Bruce Sargent is concerned with Bernier’s description of supply management in his speeches and on social media. Sargent, the son of dairy farmers, who runs the video production company FarmBoy Productions, questioned Bernier on his ideas around supply management at a Bernier open house in Guelph, Ont.
Bernier says Canadians are paying two to three times the price of milk that they can buy across the border in the United States and as such, they will save $500 per year. Sargent says Bernier is picking and choosing numbers for his story, as larger research projects, such as the Nielsen Fresh Milk Price Report that shows at the end of November 2016 Canadian average milk price in between the commodity U.S. milk price and the milk price paid for no-added-hormones and antibiotic-free milk in the U.S. The Canadian price is also in the middle of the pack of a list of 13 countries. Sargent points to the fact that large supermarkets in the U.S. sell milk as a loss-leader, especially in the border areas in order to attract Canadians.

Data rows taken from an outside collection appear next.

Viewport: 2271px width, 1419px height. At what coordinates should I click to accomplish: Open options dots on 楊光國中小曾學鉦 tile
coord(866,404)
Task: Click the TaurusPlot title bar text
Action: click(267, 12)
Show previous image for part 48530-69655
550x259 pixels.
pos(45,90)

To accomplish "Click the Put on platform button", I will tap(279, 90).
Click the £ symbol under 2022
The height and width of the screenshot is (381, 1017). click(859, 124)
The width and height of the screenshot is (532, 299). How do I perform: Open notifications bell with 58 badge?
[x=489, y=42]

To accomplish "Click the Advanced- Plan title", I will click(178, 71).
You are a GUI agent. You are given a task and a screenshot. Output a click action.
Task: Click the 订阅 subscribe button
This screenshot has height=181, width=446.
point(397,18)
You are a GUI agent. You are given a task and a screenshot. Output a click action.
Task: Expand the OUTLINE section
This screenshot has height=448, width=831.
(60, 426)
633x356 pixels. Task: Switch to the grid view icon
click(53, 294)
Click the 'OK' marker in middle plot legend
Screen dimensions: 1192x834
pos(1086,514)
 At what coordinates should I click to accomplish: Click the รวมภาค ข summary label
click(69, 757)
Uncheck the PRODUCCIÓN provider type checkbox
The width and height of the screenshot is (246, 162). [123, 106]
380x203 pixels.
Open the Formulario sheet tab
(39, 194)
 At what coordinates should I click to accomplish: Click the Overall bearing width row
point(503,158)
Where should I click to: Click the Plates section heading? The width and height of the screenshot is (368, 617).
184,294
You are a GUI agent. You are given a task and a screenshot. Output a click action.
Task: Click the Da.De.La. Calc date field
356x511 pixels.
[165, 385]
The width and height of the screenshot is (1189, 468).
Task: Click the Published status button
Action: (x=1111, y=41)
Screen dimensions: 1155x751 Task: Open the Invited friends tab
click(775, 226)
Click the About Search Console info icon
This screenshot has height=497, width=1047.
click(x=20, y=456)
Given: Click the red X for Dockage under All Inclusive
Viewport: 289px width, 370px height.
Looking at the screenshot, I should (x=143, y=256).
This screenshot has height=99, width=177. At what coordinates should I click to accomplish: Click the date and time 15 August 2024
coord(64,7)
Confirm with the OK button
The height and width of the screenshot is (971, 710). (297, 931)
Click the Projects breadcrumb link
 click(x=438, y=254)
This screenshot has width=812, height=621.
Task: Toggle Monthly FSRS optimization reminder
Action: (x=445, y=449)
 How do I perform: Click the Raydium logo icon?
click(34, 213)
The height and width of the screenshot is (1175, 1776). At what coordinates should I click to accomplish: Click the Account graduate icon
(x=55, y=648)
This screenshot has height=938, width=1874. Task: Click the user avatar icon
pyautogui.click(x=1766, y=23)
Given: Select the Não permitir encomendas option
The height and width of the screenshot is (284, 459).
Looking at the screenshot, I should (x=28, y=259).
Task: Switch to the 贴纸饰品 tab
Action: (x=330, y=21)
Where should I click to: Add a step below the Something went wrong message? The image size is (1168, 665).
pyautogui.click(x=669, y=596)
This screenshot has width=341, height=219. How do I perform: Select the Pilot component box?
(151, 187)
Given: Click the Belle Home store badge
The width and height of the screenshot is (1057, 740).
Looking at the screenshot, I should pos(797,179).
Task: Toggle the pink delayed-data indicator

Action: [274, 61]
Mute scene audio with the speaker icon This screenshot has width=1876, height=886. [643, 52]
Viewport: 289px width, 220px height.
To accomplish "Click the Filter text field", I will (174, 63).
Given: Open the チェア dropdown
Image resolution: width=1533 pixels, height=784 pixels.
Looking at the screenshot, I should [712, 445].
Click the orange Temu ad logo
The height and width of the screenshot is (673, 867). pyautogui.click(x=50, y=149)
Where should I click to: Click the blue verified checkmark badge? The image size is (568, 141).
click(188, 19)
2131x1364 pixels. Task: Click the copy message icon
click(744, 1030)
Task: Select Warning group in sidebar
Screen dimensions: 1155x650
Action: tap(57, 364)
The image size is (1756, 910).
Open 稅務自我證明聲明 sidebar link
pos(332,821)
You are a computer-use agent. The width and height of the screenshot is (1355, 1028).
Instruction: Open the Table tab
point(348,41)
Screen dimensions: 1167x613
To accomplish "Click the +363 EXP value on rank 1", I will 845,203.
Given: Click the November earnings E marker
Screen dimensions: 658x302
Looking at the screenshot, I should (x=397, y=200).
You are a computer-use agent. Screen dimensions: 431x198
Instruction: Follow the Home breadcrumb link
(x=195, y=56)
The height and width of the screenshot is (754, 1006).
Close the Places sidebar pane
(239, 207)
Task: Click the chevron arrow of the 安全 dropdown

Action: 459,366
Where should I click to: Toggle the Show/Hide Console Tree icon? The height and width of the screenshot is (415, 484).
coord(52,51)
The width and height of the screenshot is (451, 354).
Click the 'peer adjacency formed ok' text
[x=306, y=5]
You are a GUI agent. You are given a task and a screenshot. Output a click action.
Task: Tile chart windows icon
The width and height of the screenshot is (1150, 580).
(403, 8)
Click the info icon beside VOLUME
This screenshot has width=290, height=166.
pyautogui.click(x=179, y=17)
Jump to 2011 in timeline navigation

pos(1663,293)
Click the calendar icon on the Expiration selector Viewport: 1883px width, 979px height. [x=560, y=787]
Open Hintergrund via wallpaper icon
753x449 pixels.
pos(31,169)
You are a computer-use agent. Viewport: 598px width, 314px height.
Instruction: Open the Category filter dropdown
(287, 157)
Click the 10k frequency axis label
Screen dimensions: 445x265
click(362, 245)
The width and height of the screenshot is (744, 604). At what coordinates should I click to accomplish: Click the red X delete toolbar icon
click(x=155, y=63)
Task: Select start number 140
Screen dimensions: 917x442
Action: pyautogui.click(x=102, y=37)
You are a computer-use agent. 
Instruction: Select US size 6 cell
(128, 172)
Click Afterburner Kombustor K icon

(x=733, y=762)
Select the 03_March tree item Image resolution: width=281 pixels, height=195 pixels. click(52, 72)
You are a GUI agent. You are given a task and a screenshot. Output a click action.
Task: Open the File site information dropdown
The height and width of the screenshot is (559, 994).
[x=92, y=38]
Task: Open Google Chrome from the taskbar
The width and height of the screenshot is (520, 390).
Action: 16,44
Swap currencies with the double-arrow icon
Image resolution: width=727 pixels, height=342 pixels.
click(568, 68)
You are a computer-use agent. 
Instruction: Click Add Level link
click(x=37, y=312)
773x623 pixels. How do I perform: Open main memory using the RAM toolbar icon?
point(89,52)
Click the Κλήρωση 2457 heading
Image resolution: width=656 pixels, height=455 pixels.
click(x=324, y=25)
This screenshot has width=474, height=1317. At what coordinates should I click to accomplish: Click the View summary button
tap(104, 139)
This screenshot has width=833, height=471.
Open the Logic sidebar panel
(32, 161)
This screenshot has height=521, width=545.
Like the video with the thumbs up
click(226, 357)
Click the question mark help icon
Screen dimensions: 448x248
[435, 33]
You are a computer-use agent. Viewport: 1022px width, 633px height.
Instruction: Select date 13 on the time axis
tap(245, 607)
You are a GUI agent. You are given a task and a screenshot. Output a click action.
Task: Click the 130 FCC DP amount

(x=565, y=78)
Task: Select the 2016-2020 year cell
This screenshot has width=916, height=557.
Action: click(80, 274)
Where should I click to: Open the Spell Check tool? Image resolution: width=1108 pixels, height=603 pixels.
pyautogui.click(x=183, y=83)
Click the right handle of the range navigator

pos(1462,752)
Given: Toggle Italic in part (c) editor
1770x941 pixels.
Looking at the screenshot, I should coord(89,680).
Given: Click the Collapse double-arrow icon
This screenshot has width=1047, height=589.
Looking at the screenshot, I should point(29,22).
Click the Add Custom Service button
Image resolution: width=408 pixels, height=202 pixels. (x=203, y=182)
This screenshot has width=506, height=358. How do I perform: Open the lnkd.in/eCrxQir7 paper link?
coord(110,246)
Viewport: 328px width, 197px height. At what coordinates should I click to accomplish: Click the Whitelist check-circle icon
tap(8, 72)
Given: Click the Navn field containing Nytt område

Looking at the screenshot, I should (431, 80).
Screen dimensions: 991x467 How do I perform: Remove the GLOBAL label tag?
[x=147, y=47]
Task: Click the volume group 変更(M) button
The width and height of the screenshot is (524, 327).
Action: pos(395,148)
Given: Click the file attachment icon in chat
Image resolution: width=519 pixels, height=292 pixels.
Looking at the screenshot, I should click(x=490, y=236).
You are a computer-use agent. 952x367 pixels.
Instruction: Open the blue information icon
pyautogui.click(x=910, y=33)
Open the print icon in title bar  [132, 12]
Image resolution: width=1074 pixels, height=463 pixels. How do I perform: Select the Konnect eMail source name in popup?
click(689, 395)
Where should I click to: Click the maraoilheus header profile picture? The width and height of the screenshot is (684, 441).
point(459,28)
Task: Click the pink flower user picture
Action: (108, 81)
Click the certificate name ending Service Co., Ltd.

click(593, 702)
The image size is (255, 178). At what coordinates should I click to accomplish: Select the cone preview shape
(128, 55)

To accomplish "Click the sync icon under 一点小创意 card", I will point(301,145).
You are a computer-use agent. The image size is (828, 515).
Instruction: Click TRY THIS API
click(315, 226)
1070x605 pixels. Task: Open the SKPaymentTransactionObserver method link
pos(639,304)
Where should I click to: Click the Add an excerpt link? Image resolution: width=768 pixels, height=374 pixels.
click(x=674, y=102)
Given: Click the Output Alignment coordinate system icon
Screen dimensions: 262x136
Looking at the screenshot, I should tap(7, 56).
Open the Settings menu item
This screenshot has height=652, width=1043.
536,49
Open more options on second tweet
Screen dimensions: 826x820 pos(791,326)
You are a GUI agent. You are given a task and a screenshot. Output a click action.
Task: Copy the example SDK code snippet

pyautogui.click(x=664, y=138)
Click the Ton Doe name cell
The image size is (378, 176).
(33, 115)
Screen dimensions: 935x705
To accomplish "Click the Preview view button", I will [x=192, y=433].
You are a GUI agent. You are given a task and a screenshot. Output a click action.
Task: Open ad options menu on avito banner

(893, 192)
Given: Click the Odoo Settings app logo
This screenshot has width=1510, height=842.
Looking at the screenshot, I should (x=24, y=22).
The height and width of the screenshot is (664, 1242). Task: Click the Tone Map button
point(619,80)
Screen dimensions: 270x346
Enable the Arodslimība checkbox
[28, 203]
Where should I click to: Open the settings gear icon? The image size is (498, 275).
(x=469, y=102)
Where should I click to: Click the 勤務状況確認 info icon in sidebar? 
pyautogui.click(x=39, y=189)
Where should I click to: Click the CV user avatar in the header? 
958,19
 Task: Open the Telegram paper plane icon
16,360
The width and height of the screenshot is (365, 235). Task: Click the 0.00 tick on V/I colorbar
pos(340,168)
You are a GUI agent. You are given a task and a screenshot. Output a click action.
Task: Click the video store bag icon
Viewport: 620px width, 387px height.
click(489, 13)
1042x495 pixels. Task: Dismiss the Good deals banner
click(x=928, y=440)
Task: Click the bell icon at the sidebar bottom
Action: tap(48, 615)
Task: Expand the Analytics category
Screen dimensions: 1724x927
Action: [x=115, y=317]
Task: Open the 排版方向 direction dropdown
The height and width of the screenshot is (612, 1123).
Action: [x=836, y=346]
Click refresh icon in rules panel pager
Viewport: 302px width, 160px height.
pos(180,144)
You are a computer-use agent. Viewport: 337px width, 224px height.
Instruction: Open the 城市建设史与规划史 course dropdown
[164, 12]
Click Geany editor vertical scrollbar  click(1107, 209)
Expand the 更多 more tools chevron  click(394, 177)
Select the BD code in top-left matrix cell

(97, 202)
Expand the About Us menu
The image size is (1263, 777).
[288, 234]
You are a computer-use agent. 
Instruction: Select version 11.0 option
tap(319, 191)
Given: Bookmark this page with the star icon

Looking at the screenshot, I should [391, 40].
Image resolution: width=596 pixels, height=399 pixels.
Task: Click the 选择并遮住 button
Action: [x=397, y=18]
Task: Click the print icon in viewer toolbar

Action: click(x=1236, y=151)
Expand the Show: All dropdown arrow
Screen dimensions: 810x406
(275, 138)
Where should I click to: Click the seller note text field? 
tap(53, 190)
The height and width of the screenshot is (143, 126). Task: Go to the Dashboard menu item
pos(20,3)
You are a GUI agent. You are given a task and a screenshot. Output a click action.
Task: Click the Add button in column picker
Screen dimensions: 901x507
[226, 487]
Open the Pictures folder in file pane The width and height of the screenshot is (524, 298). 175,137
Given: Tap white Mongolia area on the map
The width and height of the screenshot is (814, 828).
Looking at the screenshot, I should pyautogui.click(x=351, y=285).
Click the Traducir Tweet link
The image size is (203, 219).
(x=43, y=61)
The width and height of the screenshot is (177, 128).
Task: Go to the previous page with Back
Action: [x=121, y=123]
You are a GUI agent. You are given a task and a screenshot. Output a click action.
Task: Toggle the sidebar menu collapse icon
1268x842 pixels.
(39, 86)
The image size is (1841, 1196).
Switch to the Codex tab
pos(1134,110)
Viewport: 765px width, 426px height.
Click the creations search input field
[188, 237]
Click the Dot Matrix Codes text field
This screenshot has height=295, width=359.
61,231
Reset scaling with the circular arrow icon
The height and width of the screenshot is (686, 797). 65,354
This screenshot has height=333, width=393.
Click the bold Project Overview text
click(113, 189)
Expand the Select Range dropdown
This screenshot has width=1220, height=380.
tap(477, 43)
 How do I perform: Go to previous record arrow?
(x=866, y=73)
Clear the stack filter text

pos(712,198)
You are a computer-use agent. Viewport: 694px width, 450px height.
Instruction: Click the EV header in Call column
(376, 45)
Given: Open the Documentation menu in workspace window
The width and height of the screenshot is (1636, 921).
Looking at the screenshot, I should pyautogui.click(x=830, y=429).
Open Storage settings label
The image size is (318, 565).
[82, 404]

“You have stats, but I have the reality,” Bernier told Sargent. “You cross the border, you will see that a litre of milk will be half the price. I can prove that. It’s easy.”
The exchanges in the videos from the event show the broad philosophical gulf between supply management farmers and those opposing the system.
The difference versus past debates is that Maxime Bernier is a leading candidate for the Conservative leadership with the eventual potential power to make the changes.
Bernier also doesn’t believe that dairy and poultry and egg farmers have enough political clout anymore to make a difference.
“In my riding I have 5000 people under supply management,” he said at the Guelph meeting. (In the 2015 election) “I won with 60 per cent of the vote. Maybe half of them didn’t vote for me. Maybe I lost 3000 votes. But I will gain more vote with the population because they know they can cross the border from Beauce to Jackson, Maine in the U.S. and they do their grocery every weekend.”
Where farmers could have in influence is in the leadership voting process, where each riding gets equal weighting in voting for a new leader. In some ridings with few members, supply management farmers could have influence. What could work against dairy farmers is the fact that there are 14 candidates still running for leader and splitting their vote among the 14 will mean little impact.
That’s a concern for Bechtel who has been discussing voting strategically with colleagues and on Twitter. Not only he, but other family members have joined the Conservatives.
There have also been some farmers who have reportedly signed up to support Bernier due to his stance against supply management, but they aren’t being as public about it.
In order to vote for leader, a Conservative party membership needs to be purchased by March 28.